Task directions: Rewrite the records from the line containing "Locate an element on the screen. The" through the end of the records, putting "image" wherever "screenshot" appears and leaving everything else unchanged.

-- begin Supplied material --

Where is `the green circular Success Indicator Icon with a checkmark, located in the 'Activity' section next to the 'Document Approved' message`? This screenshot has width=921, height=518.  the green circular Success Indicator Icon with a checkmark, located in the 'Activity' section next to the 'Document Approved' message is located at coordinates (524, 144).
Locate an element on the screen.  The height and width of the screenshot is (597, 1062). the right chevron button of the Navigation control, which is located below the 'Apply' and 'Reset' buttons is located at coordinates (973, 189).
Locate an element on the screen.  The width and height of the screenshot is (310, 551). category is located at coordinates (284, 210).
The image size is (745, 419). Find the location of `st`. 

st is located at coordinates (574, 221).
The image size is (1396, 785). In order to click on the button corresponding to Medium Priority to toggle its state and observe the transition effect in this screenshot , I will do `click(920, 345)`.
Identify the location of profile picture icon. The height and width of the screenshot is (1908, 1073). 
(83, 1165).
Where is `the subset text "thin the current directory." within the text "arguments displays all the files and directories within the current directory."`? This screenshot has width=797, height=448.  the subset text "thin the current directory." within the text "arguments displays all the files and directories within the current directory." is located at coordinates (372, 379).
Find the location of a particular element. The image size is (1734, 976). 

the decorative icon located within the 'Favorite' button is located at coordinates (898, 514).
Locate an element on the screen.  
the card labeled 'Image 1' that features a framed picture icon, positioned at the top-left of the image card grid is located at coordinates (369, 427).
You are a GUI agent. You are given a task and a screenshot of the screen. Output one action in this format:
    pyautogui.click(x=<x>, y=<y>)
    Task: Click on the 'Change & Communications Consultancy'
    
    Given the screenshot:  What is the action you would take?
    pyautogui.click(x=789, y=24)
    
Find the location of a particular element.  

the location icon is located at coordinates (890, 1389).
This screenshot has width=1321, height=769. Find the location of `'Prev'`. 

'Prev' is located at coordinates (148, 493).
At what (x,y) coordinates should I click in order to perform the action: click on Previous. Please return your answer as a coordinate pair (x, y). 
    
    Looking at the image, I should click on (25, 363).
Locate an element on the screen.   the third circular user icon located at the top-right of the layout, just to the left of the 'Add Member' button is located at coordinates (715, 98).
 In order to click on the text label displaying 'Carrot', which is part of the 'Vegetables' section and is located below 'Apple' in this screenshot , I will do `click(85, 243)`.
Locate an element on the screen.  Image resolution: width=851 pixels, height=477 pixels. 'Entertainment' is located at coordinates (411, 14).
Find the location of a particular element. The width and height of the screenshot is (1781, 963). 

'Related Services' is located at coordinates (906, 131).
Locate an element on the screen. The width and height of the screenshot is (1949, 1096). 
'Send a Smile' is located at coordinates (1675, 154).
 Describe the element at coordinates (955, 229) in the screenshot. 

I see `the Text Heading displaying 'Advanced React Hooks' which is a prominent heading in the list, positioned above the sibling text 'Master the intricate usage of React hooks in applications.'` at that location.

-- end Supplied material --

Solved exercise:
Locate an element on the screen. The width and height of the image is (1949, 1096). 
'Send a Smile' is located at coordinates (1675, 154).
 Describe the element at coordinates (955, 229) in the image. 

I see `the Text Heading displaying 'Advanced React Hooks' which is a prominent heading in the list, positioned above the sibling text 'Master the intricate usage of React hooks in applications.'` at that location.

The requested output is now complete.